Kajian dari BPM Jatim dan UNAIR (2004) memperoleh hasil bahwa selain upah buruh terdapat tujuh faktor lain yang sangat menentukan investasi di Jawa Timur, yaitu (1) kemudahan mendirikan usaha, (2) apakah terdapat diskriminasi terhadap investasi asing yang baru masuk atau tidak?, (3) apakah ada perlakuan yang sama bagi investasi asing yang sudah masuk dengan pelaku usaha lokal atau

tidak?, (4) transparansi dalam persetujuan dan ijin investasi, (5) ramah atau tidaknya kebijakan imigrasi, (6) ada atau tidaknya mekanisme bagi investor untuk menyampaikan keluhannya kepada pemerintah dan (7) tingkat responsifitas (kepekaan) pemerintah dalam menanggapi keluhan-keluhan investor.

2.5. Posisi Penelitian

Berbagai penelitian tentang investasi terutama tentang dampak investasi baik investasi swasta maupun pemerintah terhadap perekonomian telah banyak dilakukan, akan tetapi yang secara khusus membandingkan investasi swasta mana (PMDN atau PMA) yang memberikan pengaruh terbesar terhadap kinerja perekonomian belum banyak dijumpai. Oleh karena itu, dalam penelitian ini memusatkan perhatian untuk membandingkan dampak dari PMDN dan PMA terhadap kinerja perekonomian Jawa Timur.

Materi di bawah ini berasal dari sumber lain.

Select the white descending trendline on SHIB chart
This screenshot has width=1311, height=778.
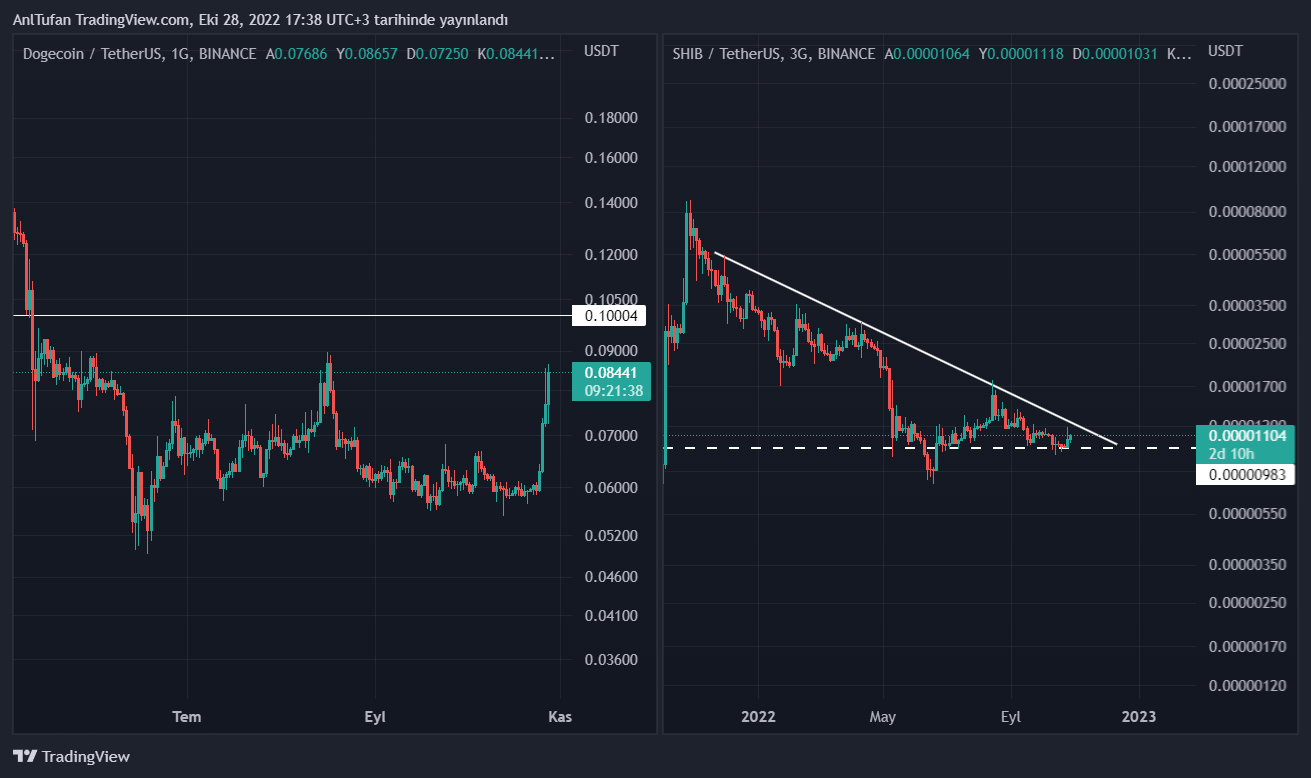900,341
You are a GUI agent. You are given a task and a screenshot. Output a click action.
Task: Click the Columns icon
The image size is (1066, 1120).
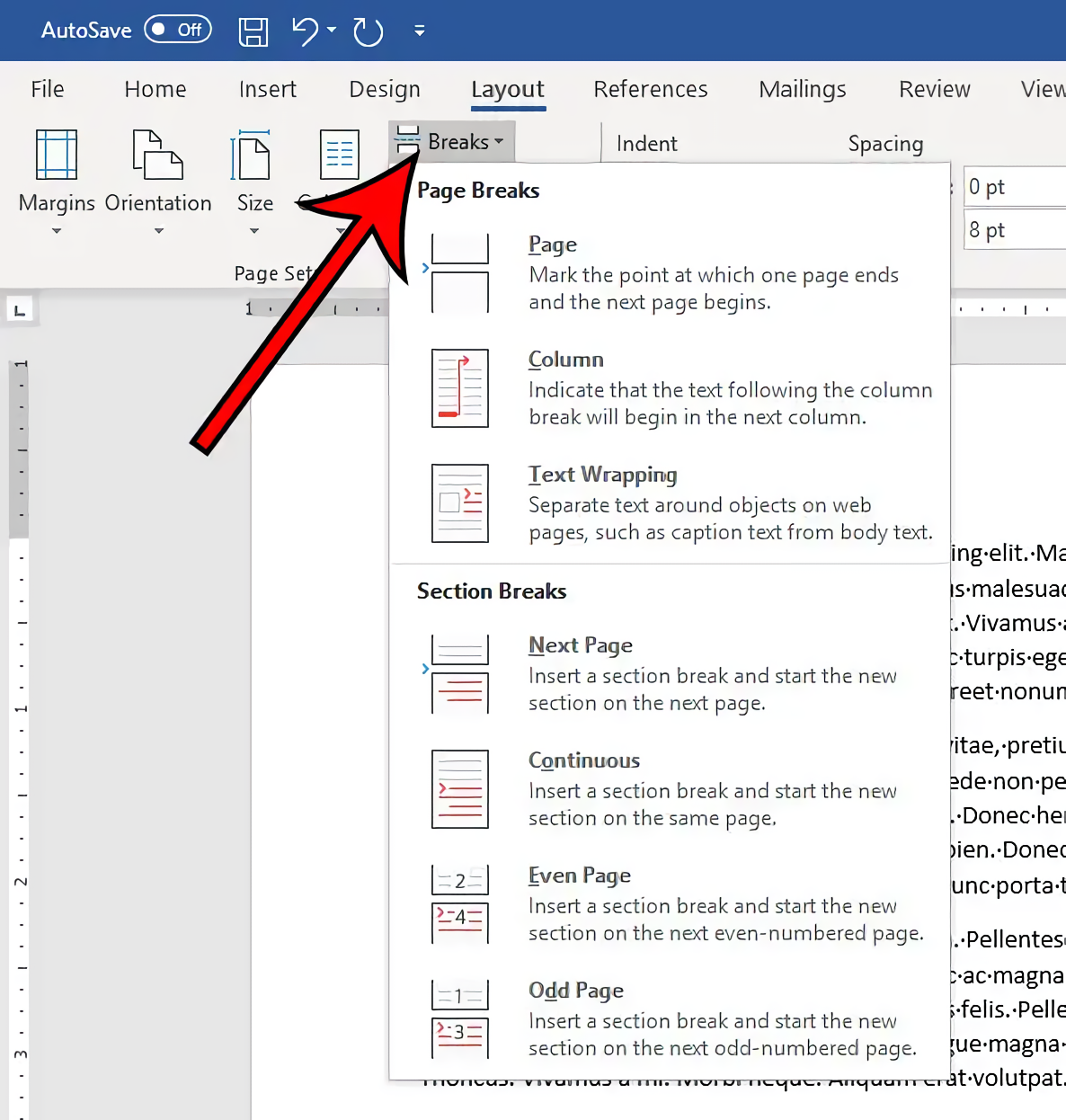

Informasi yang diperoleh dari penelitian ini diharapkan dapat digunakan sebagai bahan masukan dan pertimbangan khususnya bagi Pemerintah Daerah Provinsi Jawa Timur untuk menyusun kebijakan investasi. Karena dengan adanya otonomi daerah memungkinkan setiap daerah menyusun kebijakan investasi sendiri melalui Peraturan-Peraturan Daerah (Perda) yang dapat memberikan keuntungan bagi daerahnya sepanjang kebijakan tersebut tidak bertentangan dengan kebijakan nasional. Dengan kata lain melalui kewenangan yang dimiliki, peran Pemda kini menjadi sama pentingnya dengan pemerintah pusat dalam upaya meningkatkan investasi. Pemda dituntut dapat berkreasi dalam menangani masalah iklim investasi di daerahnya masing-masing.